Gleichwohl kann der Zeitpunkt der Überleitungsanzeige Bedeutung erlangen etwa im Hinblick auf den Entreicherungseinwand des
gutgläubig Beschenkten gemäß §
818 Abs.
3
BGB. So wird das berechtigte Vertrauen auf den Bestand der Schenkung geschützt.
3. Damit stellt sich im vorliegenden Fall die weitere Frage, ob der - durch den Tod des Schenkers nicht erloschene - Rückforderungsanspruch
etwa deshalb untergegangen sein könnte, weil der gemäß §
528
BGB haftende Beklagte zugleich (Mit-)Erbe des Schenkers geworden ist, Forderung und Schuld also in einer Person zusammenfallen
(Konfusion). Diese Frage ist zu verneinen, soweit nach dem Tod des Schenkers Rechte des Trägers der Sozialhilfe an dem verschenkten
Vermögen fortbestehen. Deshalb kommt es hier nicht darauf an, ob die Erbengemeinschaft des Beklagten mit seiner Ehefrau im
Zeitpunkt des Zugangs der Überleitungsanzeige noch nicht auseinandergesetzt war und eine Konfusion etwa aus diesem Gesichtspunkt
außer Betracht zu bleiben hätte.
a) Die Vereinigung von Forderung und Schuld in einer Person führt zwar in der Regel zum Erlöschen der Forderung (BGHZ 48,
214, 218; Urteil vom 11. Dezember 1981 - V ZR 220/80 - NJW 1982, 2381 unter II 1 b).

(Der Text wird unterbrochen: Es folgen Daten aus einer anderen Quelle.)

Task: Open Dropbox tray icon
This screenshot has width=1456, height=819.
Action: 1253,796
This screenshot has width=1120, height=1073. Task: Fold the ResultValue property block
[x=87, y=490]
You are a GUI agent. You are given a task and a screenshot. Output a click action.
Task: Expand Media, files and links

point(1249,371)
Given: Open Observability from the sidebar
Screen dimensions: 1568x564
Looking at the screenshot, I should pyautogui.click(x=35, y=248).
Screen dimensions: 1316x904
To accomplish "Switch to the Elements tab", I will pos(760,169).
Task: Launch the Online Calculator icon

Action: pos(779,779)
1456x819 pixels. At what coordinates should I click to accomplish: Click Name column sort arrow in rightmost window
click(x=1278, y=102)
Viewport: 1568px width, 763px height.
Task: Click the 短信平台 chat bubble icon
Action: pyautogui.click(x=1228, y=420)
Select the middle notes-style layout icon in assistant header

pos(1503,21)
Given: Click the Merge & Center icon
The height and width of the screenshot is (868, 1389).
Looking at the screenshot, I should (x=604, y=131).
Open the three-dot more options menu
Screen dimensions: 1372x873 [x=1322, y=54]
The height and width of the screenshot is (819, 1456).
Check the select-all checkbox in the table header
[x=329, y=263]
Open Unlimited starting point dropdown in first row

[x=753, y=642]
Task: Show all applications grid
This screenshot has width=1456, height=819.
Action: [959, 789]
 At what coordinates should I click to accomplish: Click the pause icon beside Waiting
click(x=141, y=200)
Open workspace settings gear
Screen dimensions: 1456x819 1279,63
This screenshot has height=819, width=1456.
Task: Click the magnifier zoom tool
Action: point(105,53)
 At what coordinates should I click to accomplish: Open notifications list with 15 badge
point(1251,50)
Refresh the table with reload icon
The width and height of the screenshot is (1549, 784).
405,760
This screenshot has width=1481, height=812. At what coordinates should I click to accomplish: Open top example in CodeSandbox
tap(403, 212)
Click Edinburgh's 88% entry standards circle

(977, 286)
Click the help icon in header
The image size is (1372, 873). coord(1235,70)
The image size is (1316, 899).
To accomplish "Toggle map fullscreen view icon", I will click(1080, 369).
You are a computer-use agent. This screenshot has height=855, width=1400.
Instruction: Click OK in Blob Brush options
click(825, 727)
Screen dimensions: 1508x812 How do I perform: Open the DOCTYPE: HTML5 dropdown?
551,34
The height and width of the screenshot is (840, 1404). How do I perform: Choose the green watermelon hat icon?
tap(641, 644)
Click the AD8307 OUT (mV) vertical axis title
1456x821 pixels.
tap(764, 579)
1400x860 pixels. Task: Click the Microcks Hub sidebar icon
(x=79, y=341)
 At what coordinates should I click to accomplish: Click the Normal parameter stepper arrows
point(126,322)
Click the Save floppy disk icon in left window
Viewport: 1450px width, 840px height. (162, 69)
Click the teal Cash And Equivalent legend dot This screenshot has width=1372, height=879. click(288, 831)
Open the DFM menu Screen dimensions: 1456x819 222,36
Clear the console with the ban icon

Diese Rechtsfolge ist aber weder gesetzlich vorgeschrieben noch logisch zwingend; vielmehr ist vom Fortbestehen
der Forderung auszugehen, wo dies nach der Interessenlage etwa mit Rücksicht auf Rechte Dritter an der Forderung geboten erscheint
(BGH, Urteil vom 30. April 1980 - V ZR 56/79 - NJW 1981, 447 unter II 2 a.E.; Gernhuber, Die Erfüllung und ihre Surrogate 2. Aufl., § 19, 3 S. 418 ff.; Larenz, Lehrbuch des Schuldrechts
14. Aufl., § 19 I S. 270; Enneccerus/Lehmann, Recht der Schuldverhältnisse 15. Bearb. § 76 S. 304; Heck, Grundriß des Schuldrechts
§ 64 S. 193). Das Bürgerliche Gesetzbuch fingiert in einigen dieser Fälle das Bestehen der Forderung (vgl. §§
1976,
1991 Abs.
2,
2143, 2175, 2377
BGB). Diese Regelungstechnik rechtfertigt indessen nicht den Gegenschluß, ohne eine derartige Fiktion sei die Forderung unter
allen Umständen untergegangen.
b) So ist auch im vorliegenden Fall von der Fortdauer der materiell-rechtlichen Erstattungspflicht des Beschenkten gegenüber
dem Träger der Sozialhilfe auszugehen, auch wenn der Beschenkte Erbe des an sich anspruchsberechtigten Schenkers geworden
ist. Dieser hätte auf den Anspruch aus §
528
BGB aber nicht mehr zum Nachteil des Sozialhilfeträgers verzichten können (MK/Kollhosser,
BGB 2. Aufl. §
528 RdNr. 7;
BGB-RGRK/Mezger, 12. Aufl. §
528 RdNr. 6). Die Erbfolge des aus §
528
BGB haftenden Beschenkten in die Rechtsstellung des Schenkers kann daher dem Träger der Sozialhilfe im Ergebnis ebensowenig schaden
wie die Konfusion etwa bei einem Pfandrecht an einer Forderung (zu letzterem vgl. MK/Heinrichs,
BGB 3. Aufl. vor §
362 RdNr. 4).
4. Das Berufungsgericht wird daher die weiteren Voraussetzungen des übergeleiteten Anspruchs prüfen müssen, vor allem ob es
sich bei dem Vertrag vom 12. Oktober 1983 um eine gemischte Schenkung gehandelt hat.